Economic and cultural changes in society, technological and organizational changes in the workplace, and changes in business operations--management processes and customer orientations--are creating frustrations for many workers. Adding to frustrations from external changes are frustrations caused by the internal changes in personal needs, values, and life events. Many adults who had their career and personal lives planned to retirement are finding those plans no longer viable and are recognizing the need to readjust their career expectations as a means of satisfying their needs for work and love--the two domains viewed by Freud as essential to healthy, mature adulthood (Merriam and Clark 1991).

CHANGING LIFE VIEWS

Many people have a linear view of life, especially those whose lives to date have paralleled their desires. These individuals see life as progressing steadily upward through hard work and perseverance. Because they subconsciously (or consciously) believe that good works and deeds will lead to success and happiness, they are not prepared for the unexpected events that interfere with their life plans. The cyclical view of life suggests that there is a time for everything--that patterns are repeated but have different meanings at different times in our lives and that the challenge is to move through these patterns with grace. A cyclical view of adult life promotes self-renewal. It is characterized as follows (Hudson 1991, pp. 43-44):

  1. It portrays life as a complex, pluralistic, varied flow, with ongoing cycles in nature, societies, and people.

  2. It assumes that life "develops" through cycles of change and continuity rather than in progressive, straight lines.

  3. It portrays human systems as flexible, interactive, and resilient, permitting continuous adaptations.

  4. It considers continuous learning to be essential to the constant improvement of adult competence.
The cyclical view demands that adults let go of old, outmoded habits and learn new ways to live effectively. It recognizes that "adults need not only knowledge and training to make the changing external world work but self-knowledge and training to make the internal world effective" (Hudson 1991, p. 44).

Most adults today can identify with the cyclical view of life. They have been touched by significant life events regarding jobs, family, and health. They have established one life structure only to find they must move to a new life structure. It is in the transition from one life structure to another that many get lost.

NEGOTIATING CHANGE

Transitions are difficult, often because they are necessitated by circumstances that are beyond our control and not of our own choosing. Hudson (1991) proposes that all transitions follow a predictable pattern and that adults can be trained to anticipate and facilitate them.

  1. He suggests that the first step toward making a transition is recognizing and accepting that transition is necessary and has positive functions.

    "Many would say that it is better to do your best to make a worn out, dysfunctional life structure work and to tough it out than to face a life transition. That very attitude, erroneous as it is, keeps thousands of people locked into life structures that have died and into routines that are lifeless" (ibid., p. 95). When change is viewed as positive, the door to self-renewal is opened.
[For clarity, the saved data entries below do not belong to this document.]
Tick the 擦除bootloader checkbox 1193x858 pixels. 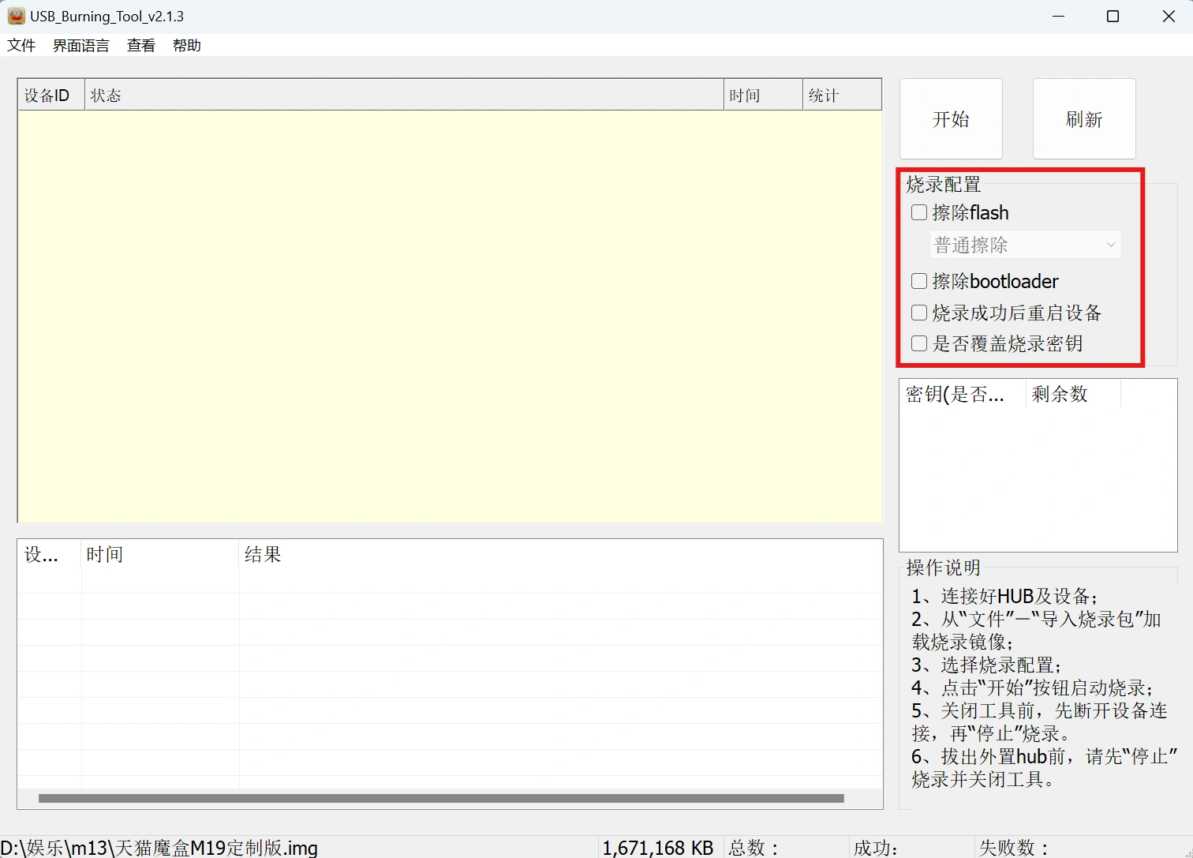click(x=919, y=281)
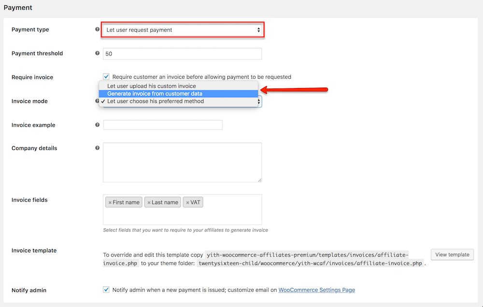The image size is (483, 307).
Task: Click the Company details text area
Action: (x=182, y=162)
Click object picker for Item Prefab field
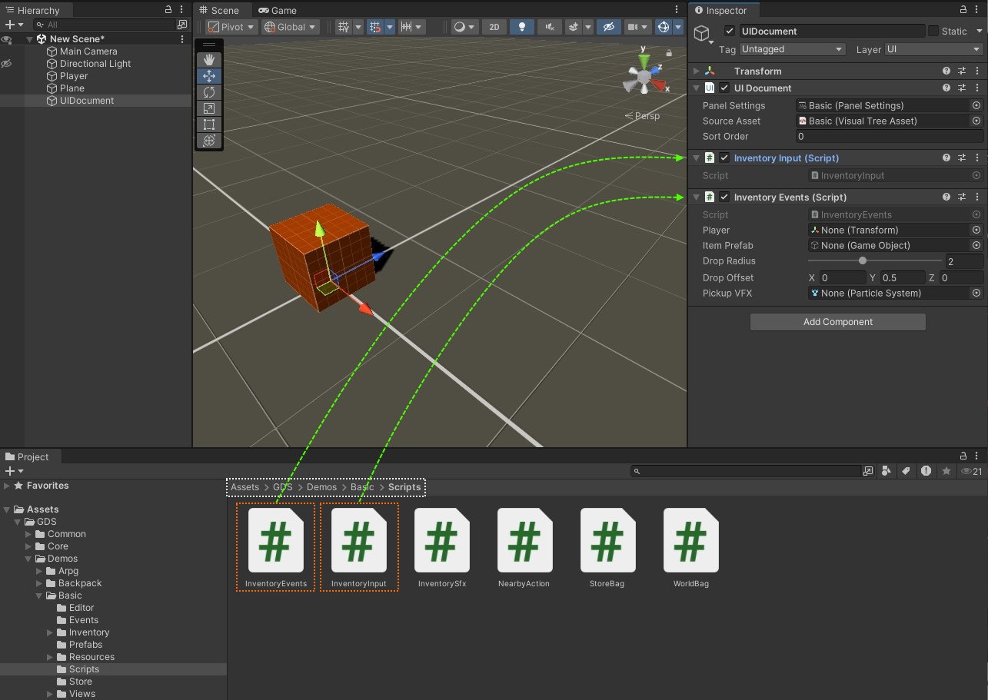This screenshot has height=700, width=988. (976, 246)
  2. Another step toward transition, possibly the most difficult one for adults, is overcoming fear of the unknown. Hudson quotes E. Y. Siegelman, who portrays the dilemma created by fear of change:

    Being stuck, being depressed is awful. But it's safe. It's like walking around in the dark in a familiar room which may be ugly and drab but is familiar. But when you change--when you take a risk or do something that's way out of character for you--it's different. It's like being thrust in the dark into a furnished room that is unfamiliar. This is probably a more interesting room, one you may get to like because it's going to be all yours. But the furniture is strange. You don't know where anything is yet. You might bump into something; you might trip and fall (p. 99).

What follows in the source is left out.